In this substantial revision of her 1990 thesis Dehue has taken up the challenge of rearticulating the historiographic relevance of methodology studies. In a sensitive move away from the finalist traps of former historiographic approaches to the subject, Dehue draws the reader’s attention to the ways in which scientific methodological changes can be seen to derive from changes in the social identity of a particular scientific community. To support her argument she presents several methodological shifts that occurred in Dutch psychology during the twentieth century.

The leading question is how the profound flexibility in methodological standards that emerged in this field can be best understood. In contrast to rad-ical relativists who urge us to stop worrying about the “scientific character” of social and natural sciences altogether, Dehue retains a strong interest in this issue, but argues that more appropriate social terms should be applied to account for science. Her introduction presents several convincing justifications for [End Page 735] readdressing “scientific methodology.” Here she takes on board the common criticism of methodology as being too far removed from practice. Remarks that social sciences in their methodological quests merely attempt to “imitate” natural scientific methodologies, are also addressed in Dehue’s social reappraisal of the functional differences between the methodologies of natural and social science.
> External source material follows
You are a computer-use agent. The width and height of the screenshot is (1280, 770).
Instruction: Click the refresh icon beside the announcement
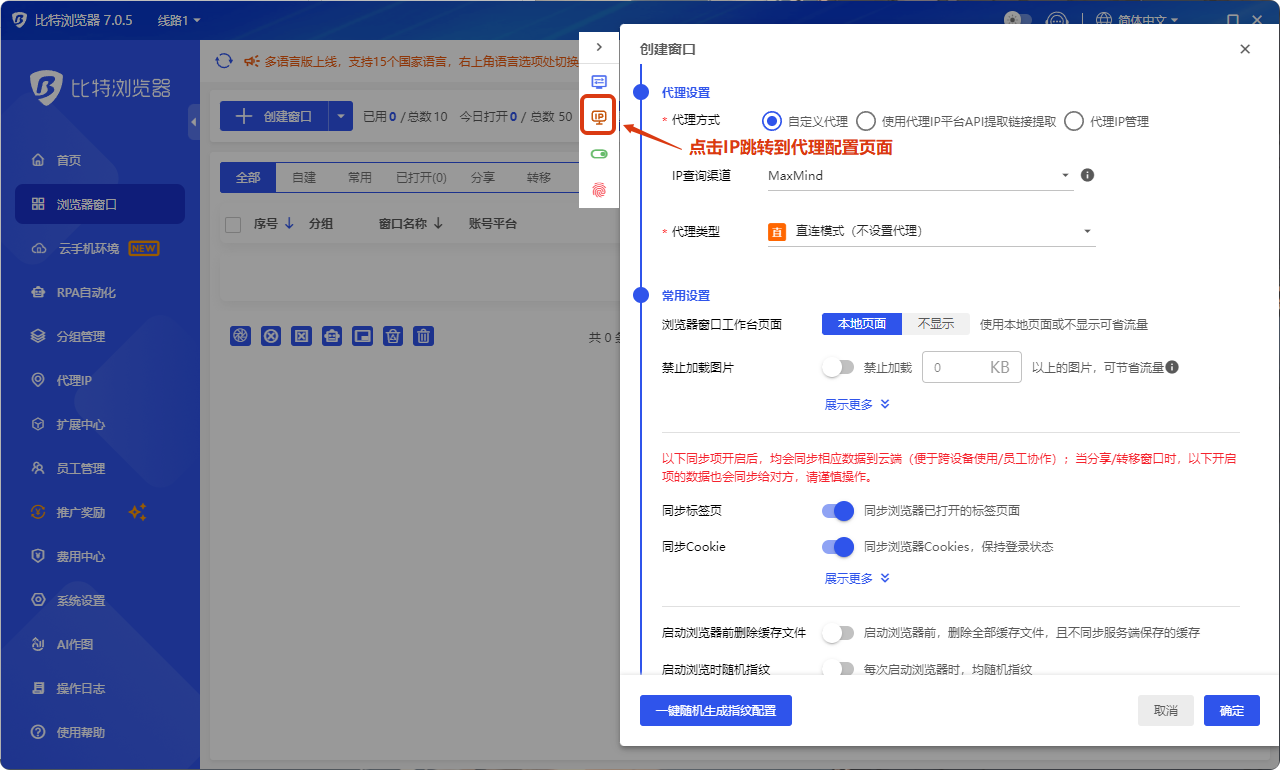[225, 61]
In her core chapters Dehue turns to three main controversies that have stirred the Dutch psychological community. Even though their roots lie in the 1920s and 1930s, they all came to full expression in the decades following World War II. The first controversy involves disagreements over various psychodiagnostic approaches to assessment psychology for personnel selection and vocational guidance. The second encompasses several positions taken up with respect to the so-called Utrecht school of phenomenological psychology. The final controversy concerns the problem of “methodological rigor” versus “clinical relevance,” which became an issue once clinical psychology was being developed.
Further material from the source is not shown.